### WRITTEN INSTRUCTION
Could you return the page text about getting to the UK word for word, from its first line to its last?

### PAGE TEXT
+ + + + +
There are many ways of getting to the UK: by coach, by train, or by airplane. The country offers different international connections of varying convenience. We have compiled an overview of how to get to the UK (and away) for newly arrived expats. At the end of the day, getting there is fairly easy.

Airports in the UK

The UK has a total of 462 airports, including smaller ones with unpaved runways. London alone is connected to the rest of the world through five major airports: London City, Gatwick, Heathrow, Luton, and Stansted. Heathrow is the city’s busiest and most popular airport. It handles about 64 million passengers per year and offers connections to over 170 destinations around the world.

But of course there are many ways of getting to the UK and London’s airports, although they might be the most popular, are not the only ones. This is why you should look for airports near your host town to see if they are a more convenient option of getting to the UK.

The English Channel

The English Channel, an arm of the Atlantic between northern France and southern England, separates the UK from the rest of Europe. It is the world’s busiest sea route and important for imports and exports between different European countries. Thus, it does not come as a surprise that the Channel is also an important transportation route, not just between the UK and the European mainland, but also between the UK, France, and the Channel islands.

The Eurotunnel

The Eurotunnel has first been opened in 1994. It runs from Calais to Folkestone and connects the UK to the European mainland. The trains that cross below the English Channel can carry both passengers and their vehicles (including cars, trucks and coaches). Train connections operated by Eurotunnel are available 24 hours a day, seven days a week. It takes you between 30 and 45 minutes to cross the Channel that way. Fares vary greatly, depending on the type of vehicle you are taking along and how far you book your ticket in advance.
+ + + + +
### PROVIDED MATERIAL
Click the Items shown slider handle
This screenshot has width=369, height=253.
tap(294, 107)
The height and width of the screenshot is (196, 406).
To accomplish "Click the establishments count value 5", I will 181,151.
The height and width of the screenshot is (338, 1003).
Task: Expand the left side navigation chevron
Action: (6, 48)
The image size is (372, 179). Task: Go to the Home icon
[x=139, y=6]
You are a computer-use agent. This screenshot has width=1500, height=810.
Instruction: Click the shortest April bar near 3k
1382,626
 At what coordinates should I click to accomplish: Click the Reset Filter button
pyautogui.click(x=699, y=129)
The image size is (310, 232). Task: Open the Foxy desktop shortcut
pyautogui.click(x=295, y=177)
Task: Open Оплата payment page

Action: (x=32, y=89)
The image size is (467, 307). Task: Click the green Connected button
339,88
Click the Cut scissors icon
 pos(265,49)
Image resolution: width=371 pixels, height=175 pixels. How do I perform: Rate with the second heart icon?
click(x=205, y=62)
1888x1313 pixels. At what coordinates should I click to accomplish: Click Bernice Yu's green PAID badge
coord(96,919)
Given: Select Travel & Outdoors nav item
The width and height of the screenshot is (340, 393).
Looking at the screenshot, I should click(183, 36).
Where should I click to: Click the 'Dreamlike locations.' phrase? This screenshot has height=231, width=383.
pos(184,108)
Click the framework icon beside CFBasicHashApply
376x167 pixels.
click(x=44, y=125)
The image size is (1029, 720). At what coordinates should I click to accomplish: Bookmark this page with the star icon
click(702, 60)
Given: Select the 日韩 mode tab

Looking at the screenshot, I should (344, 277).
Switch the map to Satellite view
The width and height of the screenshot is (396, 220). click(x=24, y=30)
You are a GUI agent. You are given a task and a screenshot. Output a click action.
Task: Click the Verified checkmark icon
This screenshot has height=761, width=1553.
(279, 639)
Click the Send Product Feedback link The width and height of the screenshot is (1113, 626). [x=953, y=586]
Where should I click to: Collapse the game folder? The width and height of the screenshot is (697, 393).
+ + + + +
### FULL RESPONSE
There are many ways of getting to the UK: by coach, by train, or by airplane. The country offers different international connections of varying convenience. We have compiled an overview of how to get to the UK (and away) for newly arrived expats. At the end of the day, getting there is fairly easy.

Airports in the UK

The UK has a total of 462 airports, including smaller ones with unpaved runways. London alone is connected to the rest of the world through five major airports: London City, Gatwick, Heathrow, Luton, and Stansted. Heathrow is the city’s busiest and most popular airport. It handles about 64 million passengers per year and offers connections to over 170 destinations around the world.

But of course there are many ways of getting to the UK and London’s airports, although they might be the most popular, are not the only ones. This is why you should look for airports near your host town to see if they are a more convenient option of getting to the UK.

The English Channel

The English Channel, an arm of the Atlantic between northern France and southern England, separates the UK from the rest of Europe. It is the world’s busiest sea route and important for imports and exports between different European countries. Thus, it does not come as a surprise that the Channel is also an important transportation route, not just between the UK and the European mainland, but also between the UK, France, and the Channel islands.

The Eurotunnel

The Eurotunnel has first been opened in 1994. It runs from Calais to Folkestone and connects the UK to the European mainland. The trains that cross below the English Channel can carry both passengers and their vehicles (including cars, trucks and coaches). Train connections operated by Eurotunnel are available 24 hours a day, seven days a week. It takes you between 30 and 45 minutes to cross the Channel that way. Fares vary greatly, depending on the type of vehicle you are taking along and how far you book your ticket in advance.